Usage: python get_EPIC.py exon_dir genome_dir reference_name cpu_threads Note: all directories should be provided with its absolute path.
The processing includes seven steps:
(1): Sort exons of each species according to their genomic position.
(2): Find orthologous exons using mutual best hit (MBH) in BLAST, selecting one species as the reference species. e.g. we selected Homo_sapiens as reference. Note: Add BLAST to your PATH environment variable.
(3): Covert BLAST results to tabular and filter low quality results. You can set coverage and identity cutoff to remove low quality result by changing EPIC.py.
(4): Analyze result files and find two-way BLAST ortholog exons.

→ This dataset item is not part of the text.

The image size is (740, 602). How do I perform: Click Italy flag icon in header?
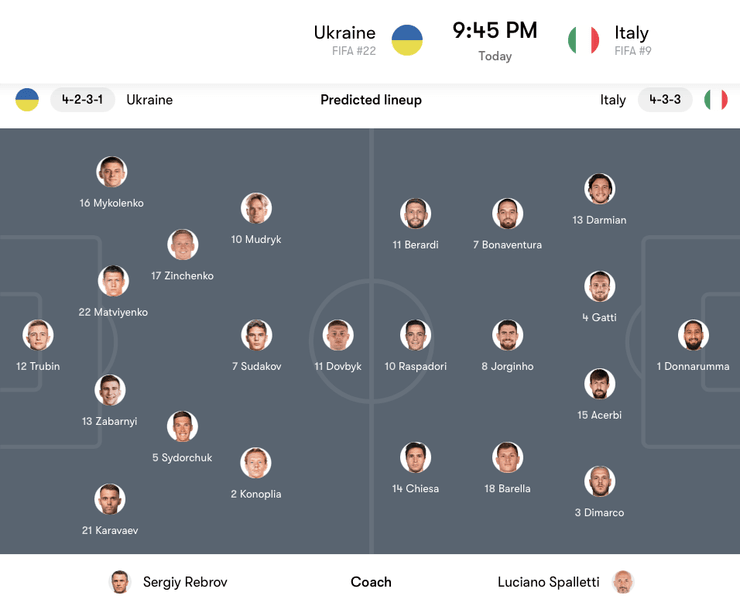click(584, 40)
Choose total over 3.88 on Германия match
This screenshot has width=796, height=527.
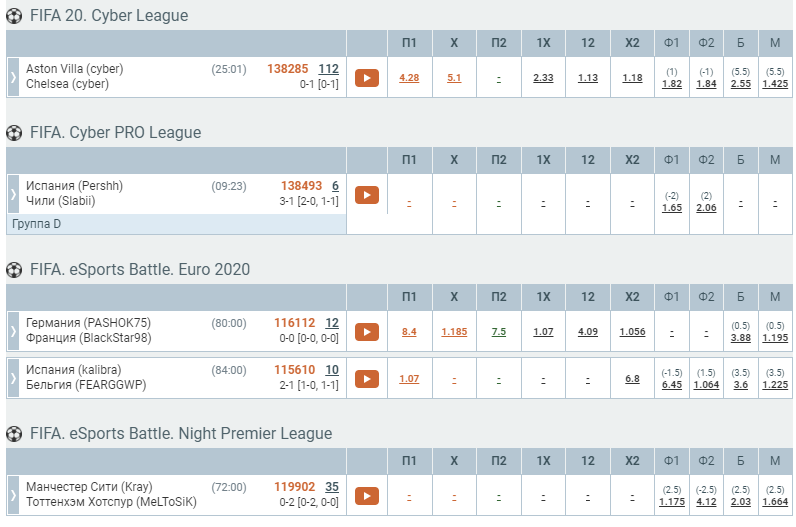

(5): Find ortholog exons across species.
(6): Filter candidates by taxon coverage, intron_length, intron/exon length ratio.
(7): Retrieve EPIC sequences. The step requires large memory as it recruits genome sequences.
##Disclaimer:
This software is experimental, in active development and comes without warranty. More detailed documentation is in preparation. IntronGetting scripts were developed and tested using python 2.7 on Linux (Fedora) and Windows.
##Citation
Chen MY, Liang D, Zhang P. 2017. Phylogenomic Resolution of the Phylogeny of Laurasiatherian Mammals: Exploring Phylogenetic Signals within Coding and Noncoding Sequences.